Recopiez mot pour mot le passage de l'extrait sur l'histoire du mot travail, en commençant à « Au XVI° siècle, le » et en terminant à « et souffrance, humiliation. ».
══ Extrait du document ══
Au XVI° siècle, le nouveau mot de travail, tripalium, se substitue aux deux précédemment en usage, labourer et oeuvrer. On utilise donc pour désigner cette activité un mot qui permettait jusque-là de nommer une machine à trois pieux souvent utilisée comme instrument de torture ! Au XVII° siècle, le mot continuera à signifier gêne, accablement et souffrance, humiliation.
- En 1776, la publication des Recherches sur les causes de la richesse des Nations, d'Adam Smith, constitue une fantastique rupture par rapport au contexte intellectuel qui prévalait alors et est contemporain du début du travail salarié en manufacture.
- Nous appartenons donc depuis peu de temps (deux cent ans) à des sociétés fondées sur le travail. Ce qui signifie que le travail, reconnu comme tel par la société,c'est-a-dire rémunéré, est devenu le principal moyen d'acquisition des revenus permettant aux individus de vivre, mais qu'il est aussi un rapport social.
═══
══ Lignes de données ══
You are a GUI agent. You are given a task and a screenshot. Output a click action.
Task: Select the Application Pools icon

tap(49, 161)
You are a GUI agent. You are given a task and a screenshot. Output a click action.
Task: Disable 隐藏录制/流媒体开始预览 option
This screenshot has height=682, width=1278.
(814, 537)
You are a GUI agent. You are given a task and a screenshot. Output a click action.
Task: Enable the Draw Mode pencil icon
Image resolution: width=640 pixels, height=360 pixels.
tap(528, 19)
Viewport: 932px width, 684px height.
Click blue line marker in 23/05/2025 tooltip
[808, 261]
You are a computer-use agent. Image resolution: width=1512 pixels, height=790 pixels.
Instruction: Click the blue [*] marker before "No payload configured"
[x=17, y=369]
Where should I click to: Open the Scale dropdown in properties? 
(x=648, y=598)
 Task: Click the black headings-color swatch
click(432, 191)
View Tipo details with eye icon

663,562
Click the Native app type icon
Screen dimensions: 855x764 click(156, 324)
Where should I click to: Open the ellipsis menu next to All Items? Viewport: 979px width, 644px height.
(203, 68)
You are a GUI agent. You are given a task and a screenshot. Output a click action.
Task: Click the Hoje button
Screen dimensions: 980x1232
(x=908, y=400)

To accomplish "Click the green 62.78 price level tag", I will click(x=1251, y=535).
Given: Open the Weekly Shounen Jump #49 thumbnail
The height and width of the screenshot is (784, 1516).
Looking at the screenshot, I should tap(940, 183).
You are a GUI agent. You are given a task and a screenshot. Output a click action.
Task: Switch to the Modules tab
═══
- _Résultat obtenu_:
Au XVI° siècle, le nouveau mot de travail, tripalium, se substitue aux deux précédemment en usage, labourer et oeuvrer. On utilise donc pour désigner cette activité un mot qui permettait jusque-là de nommer une machine à trois pieux souvent utilisée comme instrument de torture ! Au XVII° siècle, le mot continuera à signifier gêne, accablement et souffrance, humiliation.